_Document text_.
*-*-*

Any meeting involving money is a significant business, perhaps more so for a private-equity firm and its backers. In April, as the COVID-19 pandemic continued to weaken oil demand and shutter the United States, Billy J. Quinn, managing director at Pearl Energy Investment, met with the private-equity firm’s limited partners.
Quinn began his assessment of his portfolio companies and the world of oil and gas by deliberately bypassing the pandemic. Quinn’s aim was for Pearl’s investors to see what he’d been seeing, starting from where the firm had left off in 2019. It wasn’t, Quinn said, “a banner year for the oil and gas business.”

*-*-*

_Given data_.
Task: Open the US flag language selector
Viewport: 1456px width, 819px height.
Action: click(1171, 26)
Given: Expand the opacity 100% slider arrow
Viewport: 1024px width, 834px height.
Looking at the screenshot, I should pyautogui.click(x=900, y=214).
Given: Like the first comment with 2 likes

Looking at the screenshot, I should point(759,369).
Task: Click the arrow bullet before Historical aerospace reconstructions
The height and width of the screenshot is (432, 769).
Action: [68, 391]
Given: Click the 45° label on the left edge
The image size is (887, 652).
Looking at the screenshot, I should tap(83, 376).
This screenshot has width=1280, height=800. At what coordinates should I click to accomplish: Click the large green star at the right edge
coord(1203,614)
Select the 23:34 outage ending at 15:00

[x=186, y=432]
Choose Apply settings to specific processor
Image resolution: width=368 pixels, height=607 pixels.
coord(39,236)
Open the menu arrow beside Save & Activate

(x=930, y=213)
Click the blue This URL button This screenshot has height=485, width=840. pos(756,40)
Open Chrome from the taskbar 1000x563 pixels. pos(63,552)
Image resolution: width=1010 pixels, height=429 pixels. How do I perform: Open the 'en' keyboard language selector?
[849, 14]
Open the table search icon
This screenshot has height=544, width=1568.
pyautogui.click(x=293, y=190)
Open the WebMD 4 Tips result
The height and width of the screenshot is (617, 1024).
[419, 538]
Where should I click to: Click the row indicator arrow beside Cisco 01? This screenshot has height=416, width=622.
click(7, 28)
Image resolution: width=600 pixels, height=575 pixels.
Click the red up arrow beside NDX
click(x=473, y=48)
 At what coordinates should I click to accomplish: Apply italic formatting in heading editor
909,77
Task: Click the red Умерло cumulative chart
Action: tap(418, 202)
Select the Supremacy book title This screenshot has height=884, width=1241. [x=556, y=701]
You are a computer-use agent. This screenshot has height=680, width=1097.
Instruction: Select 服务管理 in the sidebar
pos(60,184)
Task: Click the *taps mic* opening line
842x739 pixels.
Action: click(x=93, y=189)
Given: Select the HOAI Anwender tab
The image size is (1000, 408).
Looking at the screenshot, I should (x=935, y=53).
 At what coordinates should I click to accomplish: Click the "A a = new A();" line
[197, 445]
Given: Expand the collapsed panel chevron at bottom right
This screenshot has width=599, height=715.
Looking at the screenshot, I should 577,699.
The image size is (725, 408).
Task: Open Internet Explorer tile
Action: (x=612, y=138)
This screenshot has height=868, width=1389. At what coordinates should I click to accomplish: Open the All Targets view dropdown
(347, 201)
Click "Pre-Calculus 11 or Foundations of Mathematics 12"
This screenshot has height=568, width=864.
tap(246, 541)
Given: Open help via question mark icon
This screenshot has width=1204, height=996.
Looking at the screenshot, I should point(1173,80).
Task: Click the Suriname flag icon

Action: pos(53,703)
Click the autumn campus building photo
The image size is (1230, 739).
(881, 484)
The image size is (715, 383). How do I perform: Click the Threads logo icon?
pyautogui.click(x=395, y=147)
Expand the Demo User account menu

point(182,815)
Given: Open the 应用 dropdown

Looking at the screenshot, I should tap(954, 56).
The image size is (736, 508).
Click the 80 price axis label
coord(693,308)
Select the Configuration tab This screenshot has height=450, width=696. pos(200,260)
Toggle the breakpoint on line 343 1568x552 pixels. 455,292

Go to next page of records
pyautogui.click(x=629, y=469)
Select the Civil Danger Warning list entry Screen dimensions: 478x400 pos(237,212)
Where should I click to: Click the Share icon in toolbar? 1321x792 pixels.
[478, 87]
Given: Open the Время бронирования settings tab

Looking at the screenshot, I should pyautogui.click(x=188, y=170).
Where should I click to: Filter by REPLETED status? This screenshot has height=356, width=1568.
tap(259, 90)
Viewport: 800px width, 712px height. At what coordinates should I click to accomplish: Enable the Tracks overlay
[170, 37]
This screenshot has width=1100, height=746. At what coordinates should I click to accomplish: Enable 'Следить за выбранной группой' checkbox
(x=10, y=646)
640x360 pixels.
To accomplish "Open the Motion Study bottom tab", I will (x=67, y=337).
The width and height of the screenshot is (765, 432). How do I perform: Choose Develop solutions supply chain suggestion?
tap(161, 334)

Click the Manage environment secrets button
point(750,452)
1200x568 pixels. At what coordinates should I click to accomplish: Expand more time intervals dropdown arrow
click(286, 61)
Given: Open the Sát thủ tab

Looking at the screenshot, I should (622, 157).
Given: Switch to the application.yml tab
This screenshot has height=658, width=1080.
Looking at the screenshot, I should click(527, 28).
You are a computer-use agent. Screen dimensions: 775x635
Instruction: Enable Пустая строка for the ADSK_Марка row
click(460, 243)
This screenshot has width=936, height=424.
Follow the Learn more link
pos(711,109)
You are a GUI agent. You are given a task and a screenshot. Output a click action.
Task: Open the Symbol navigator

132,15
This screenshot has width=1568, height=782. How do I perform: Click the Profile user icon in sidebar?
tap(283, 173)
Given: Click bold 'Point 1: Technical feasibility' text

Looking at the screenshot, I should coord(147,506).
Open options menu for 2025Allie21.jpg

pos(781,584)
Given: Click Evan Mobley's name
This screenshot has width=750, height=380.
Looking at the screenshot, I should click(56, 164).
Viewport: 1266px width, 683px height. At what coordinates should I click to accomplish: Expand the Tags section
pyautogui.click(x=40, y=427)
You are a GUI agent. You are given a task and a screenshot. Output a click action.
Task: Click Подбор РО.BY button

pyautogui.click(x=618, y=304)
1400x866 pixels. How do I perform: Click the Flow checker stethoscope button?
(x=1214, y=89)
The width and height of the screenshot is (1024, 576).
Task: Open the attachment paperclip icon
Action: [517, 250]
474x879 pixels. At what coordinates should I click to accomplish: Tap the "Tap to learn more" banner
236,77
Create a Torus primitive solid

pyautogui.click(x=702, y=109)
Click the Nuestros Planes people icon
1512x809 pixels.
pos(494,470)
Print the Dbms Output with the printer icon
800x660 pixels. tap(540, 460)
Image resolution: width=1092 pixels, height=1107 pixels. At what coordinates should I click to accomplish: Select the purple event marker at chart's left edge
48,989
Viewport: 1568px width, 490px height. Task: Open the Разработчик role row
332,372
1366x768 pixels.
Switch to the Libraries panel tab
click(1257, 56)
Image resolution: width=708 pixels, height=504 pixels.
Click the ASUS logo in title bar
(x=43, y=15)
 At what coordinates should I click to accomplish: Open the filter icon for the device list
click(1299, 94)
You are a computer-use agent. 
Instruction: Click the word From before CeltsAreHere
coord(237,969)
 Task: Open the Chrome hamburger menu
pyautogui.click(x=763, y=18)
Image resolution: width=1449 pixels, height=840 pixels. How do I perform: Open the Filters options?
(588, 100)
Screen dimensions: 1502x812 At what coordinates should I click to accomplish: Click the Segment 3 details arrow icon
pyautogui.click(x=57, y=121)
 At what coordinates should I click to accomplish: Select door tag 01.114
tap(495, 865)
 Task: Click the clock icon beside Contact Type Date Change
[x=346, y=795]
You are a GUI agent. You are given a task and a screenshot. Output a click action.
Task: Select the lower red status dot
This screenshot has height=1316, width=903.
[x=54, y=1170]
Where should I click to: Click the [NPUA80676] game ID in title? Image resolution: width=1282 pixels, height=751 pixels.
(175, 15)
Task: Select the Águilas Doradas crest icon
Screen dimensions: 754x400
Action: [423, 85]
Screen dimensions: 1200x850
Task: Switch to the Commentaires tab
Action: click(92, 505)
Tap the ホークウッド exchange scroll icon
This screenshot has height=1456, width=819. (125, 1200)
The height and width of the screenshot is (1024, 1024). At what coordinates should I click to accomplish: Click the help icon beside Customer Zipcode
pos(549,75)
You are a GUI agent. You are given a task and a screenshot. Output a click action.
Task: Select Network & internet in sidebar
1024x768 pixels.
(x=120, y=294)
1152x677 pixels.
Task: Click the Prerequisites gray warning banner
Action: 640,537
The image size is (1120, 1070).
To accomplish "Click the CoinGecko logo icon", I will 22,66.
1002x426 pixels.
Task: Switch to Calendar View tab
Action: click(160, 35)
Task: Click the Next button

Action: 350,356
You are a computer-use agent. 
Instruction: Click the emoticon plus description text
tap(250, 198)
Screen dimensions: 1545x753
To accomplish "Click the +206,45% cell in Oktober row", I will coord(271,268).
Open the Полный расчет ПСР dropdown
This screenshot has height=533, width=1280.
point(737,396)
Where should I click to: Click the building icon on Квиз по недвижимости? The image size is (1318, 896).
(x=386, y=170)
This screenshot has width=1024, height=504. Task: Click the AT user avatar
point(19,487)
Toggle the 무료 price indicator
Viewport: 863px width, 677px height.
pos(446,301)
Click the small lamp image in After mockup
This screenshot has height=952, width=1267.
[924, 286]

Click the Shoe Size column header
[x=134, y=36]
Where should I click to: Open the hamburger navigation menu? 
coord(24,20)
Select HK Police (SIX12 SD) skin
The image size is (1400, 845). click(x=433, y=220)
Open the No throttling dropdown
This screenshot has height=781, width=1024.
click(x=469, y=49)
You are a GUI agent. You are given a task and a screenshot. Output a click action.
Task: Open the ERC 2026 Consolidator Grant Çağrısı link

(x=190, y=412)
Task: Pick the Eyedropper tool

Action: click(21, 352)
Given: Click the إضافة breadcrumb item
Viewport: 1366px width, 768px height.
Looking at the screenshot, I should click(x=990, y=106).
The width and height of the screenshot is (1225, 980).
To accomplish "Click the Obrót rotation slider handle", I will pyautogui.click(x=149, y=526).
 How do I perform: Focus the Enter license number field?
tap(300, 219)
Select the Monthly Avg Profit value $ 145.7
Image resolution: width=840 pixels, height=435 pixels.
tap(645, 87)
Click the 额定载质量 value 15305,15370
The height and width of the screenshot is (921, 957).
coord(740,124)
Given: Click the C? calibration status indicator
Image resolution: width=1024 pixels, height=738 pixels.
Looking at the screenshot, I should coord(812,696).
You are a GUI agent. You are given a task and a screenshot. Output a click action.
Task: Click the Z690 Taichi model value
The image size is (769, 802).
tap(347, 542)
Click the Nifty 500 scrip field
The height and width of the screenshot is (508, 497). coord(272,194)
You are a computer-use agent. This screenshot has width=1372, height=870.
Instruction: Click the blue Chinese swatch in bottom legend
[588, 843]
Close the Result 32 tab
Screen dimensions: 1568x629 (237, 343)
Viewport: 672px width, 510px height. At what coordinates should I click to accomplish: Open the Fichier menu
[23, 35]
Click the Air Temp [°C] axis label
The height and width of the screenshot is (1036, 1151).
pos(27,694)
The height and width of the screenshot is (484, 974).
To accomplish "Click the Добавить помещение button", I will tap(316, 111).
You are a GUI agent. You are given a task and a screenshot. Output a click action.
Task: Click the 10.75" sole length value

*-*-*

_Questions to answer_.
A) Reproduce the portion of the Pearl Energy Investment passage above that begins with the words "Any meeting involving" and ends with "firm’s limited partners.".
B) Carry on writing the passage about Pearl Energy Investment's meeting with its limited partners, picking up after its final sentence.

_Results for the exercise_.
A)
Any meeting involving money is a significant business, perhaps more so for a private-equity firm and its backers. In April, as the COVID-19 pandemic continued to weaken oil demand and shutter the United States, Billy J. Quinn, managing director at Pearl Energy Investment, met with the private-equity firm’s limited partners.

B)
Untangling the COVID-19 mess will take time, Quinn said. First, he wanted to drive home a point. “I wanted to have the right frame of reference,” he said. “And 2019 stunk. It didn’t feel like this was a great business. And we averaged $57 oil. But that allowed most of our companies to be prepared for what happened in March.”
If there’s a unifying point of view in the private-equity world, it’s that pragmatism gets results, and hope is the equivalent of hemlock. For too long, as private-equity players see it, a group of fragile E&Ps have been struggling to survive as they waited—or hoped—for oil prices to rise.
The pandemic has effectively snuffed out magical thinking.